» THE TASK
Every line of the following records that includes "section" should be copied.
SOURCE INFORMATION START
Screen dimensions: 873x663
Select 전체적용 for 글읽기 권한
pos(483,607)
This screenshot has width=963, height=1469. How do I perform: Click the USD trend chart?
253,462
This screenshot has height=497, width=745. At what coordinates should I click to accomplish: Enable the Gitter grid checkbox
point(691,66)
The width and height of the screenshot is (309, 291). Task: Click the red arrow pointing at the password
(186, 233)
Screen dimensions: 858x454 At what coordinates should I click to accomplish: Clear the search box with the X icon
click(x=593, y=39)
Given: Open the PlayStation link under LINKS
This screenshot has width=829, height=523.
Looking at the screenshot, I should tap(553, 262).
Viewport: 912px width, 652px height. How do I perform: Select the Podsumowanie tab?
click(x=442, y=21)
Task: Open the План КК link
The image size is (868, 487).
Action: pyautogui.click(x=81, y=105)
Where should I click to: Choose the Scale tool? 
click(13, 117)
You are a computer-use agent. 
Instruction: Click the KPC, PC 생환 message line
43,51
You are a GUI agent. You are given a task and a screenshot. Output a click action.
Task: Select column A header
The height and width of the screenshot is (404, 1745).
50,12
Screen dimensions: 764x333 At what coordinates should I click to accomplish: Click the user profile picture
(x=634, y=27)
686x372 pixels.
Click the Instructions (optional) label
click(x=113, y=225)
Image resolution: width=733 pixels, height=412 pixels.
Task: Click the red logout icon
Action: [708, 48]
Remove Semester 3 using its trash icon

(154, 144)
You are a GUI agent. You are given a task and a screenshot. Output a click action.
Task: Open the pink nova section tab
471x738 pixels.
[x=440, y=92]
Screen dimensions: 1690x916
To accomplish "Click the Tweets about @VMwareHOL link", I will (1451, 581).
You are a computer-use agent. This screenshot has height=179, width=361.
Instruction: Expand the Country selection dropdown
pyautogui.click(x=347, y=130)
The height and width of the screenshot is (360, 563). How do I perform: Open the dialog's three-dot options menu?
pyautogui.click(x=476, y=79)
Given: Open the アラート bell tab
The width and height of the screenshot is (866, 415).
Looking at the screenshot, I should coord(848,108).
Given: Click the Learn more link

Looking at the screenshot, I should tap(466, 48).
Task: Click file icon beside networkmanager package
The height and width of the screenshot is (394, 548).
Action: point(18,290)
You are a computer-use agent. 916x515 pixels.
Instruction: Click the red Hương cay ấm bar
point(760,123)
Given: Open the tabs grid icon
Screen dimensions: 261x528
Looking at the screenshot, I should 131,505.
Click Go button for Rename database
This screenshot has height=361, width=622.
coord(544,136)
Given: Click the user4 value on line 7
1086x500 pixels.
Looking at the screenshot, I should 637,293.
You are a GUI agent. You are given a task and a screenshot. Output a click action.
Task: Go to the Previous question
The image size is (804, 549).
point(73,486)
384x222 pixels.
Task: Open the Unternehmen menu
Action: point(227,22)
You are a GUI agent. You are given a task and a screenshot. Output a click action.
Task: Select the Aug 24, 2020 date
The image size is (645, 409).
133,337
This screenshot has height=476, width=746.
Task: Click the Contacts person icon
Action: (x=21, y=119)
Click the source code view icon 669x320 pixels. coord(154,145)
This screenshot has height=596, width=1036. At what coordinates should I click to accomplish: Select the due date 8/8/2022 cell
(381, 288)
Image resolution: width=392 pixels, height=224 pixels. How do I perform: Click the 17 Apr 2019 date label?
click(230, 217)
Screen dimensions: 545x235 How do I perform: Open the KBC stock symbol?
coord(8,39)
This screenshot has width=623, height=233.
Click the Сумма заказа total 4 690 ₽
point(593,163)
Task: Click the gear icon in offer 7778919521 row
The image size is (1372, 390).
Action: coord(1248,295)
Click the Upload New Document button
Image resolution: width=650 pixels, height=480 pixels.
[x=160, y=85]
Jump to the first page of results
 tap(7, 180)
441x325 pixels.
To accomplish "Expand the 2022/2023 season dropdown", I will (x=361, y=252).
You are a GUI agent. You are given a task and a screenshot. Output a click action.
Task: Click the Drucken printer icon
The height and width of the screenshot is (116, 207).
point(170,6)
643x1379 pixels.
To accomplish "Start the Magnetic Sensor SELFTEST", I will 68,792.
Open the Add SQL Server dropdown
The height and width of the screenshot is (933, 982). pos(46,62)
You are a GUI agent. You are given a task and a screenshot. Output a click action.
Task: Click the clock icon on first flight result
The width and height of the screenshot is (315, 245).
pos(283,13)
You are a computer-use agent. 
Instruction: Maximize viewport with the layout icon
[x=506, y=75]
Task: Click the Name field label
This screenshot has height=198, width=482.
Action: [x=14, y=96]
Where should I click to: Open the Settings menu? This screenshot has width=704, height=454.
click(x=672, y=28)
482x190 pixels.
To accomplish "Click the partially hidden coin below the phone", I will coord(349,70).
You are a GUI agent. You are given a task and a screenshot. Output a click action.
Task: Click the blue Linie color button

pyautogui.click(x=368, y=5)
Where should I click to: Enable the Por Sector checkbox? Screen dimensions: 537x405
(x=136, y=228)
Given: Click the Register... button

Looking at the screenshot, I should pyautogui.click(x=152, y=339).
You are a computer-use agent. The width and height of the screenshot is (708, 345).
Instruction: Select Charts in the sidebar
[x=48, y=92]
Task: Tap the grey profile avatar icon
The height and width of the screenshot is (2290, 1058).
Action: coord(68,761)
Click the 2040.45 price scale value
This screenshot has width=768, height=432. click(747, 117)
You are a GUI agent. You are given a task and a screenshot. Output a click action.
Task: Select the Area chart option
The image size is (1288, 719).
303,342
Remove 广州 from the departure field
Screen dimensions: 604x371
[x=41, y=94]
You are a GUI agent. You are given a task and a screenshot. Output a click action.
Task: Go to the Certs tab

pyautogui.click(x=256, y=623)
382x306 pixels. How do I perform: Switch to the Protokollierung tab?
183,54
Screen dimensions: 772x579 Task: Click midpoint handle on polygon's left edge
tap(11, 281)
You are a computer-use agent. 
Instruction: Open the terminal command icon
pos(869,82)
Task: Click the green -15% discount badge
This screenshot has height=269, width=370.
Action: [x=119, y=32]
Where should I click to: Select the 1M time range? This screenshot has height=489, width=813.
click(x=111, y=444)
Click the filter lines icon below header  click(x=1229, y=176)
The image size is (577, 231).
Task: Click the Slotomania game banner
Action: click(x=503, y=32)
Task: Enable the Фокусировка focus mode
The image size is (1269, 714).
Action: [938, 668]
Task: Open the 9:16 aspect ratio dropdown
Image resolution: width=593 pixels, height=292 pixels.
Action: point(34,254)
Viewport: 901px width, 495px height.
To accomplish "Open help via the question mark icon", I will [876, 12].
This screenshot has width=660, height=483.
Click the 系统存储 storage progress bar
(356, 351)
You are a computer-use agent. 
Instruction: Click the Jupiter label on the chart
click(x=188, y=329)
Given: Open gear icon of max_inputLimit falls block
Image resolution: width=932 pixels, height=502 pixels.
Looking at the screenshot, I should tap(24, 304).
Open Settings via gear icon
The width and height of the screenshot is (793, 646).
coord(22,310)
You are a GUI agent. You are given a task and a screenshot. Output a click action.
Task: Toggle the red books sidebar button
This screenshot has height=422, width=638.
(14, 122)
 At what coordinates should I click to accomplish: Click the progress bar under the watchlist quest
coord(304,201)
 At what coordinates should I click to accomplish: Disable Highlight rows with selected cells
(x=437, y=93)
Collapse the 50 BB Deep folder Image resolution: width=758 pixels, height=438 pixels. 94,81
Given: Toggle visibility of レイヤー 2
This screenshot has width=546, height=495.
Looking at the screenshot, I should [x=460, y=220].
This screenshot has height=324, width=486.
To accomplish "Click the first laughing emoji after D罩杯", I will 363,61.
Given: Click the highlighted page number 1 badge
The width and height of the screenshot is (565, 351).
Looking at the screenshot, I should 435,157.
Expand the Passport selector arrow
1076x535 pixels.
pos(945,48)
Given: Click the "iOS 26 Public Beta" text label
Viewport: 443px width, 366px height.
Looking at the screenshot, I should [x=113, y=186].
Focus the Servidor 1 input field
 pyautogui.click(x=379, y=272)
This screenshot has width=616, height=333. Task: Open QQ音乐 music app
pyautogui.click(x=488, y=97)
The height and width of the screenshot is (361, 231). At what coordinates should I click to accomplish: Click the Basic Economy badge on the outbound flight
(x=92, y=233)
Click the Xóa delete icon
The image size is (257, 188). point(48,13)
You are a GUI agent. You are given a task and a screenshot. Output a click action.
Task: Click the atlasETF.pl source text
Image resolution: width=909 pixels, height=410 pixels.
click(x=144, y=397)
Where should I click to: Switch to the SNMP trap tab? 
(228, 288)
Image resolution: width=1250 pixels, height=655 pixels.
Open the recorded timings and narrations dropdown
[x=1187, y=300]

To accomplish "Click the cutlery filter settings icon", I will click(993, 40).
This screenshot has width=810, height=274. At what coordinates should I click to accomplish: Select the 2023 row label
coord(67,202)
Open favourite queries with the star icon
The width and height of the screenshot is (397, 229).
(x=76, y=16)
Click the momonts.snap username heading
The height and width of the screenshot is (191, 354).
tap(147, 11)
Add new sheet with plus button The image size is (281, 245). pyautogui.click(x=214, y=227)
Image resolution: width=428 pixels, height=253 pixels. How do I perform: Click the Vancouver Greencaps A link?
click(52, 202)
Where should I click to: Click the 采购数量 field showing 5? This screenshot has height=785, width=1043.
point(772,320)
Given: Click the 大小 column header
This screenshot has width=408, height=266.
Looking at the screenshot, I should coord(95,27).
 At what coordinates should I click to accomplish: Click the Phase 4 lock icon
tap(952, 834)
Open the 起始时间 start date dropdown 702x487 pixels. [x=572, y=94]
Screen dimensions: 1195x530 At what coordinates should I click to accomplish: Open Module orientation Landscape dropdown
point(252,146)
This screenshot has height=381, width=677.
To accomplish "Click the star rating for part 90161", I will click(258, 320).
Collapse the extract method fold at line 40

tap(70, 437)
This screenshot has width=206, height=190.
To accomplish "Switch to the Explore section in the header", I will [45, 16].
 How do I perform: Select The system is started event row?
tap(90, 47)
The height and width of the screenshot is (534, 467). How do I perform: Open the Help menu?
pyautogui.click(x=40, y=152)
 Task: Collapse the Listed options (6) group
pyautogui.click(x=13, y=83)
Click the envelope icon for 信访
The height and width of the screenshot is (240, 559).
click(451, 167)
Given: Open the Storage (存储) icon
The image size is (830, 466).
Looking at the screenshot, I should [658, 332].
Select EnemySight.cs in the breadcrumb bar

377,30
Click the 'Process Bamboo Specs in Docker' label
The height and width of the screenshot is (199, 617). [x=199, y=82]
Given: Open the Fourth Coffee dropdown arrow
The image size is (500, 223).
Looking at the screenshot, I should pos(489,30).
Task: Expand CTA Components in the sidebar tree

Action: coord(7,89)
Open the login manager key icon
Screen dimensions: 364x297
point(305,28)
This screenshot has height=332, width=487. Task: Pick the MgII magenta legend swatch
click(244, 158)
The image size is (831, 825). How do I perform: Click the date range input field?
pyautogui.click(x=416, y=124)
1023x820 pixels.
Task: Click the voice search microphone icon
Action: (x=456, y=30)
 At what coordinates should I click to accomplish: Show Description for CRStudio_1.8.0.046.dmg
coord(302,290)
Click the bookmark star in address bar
SOURCE INFORMATION END
» FINISHED EXERCISE
Task: Open the pink nova section tab
To accomplish "Switch to the Explore section in the header", I will [45, 16].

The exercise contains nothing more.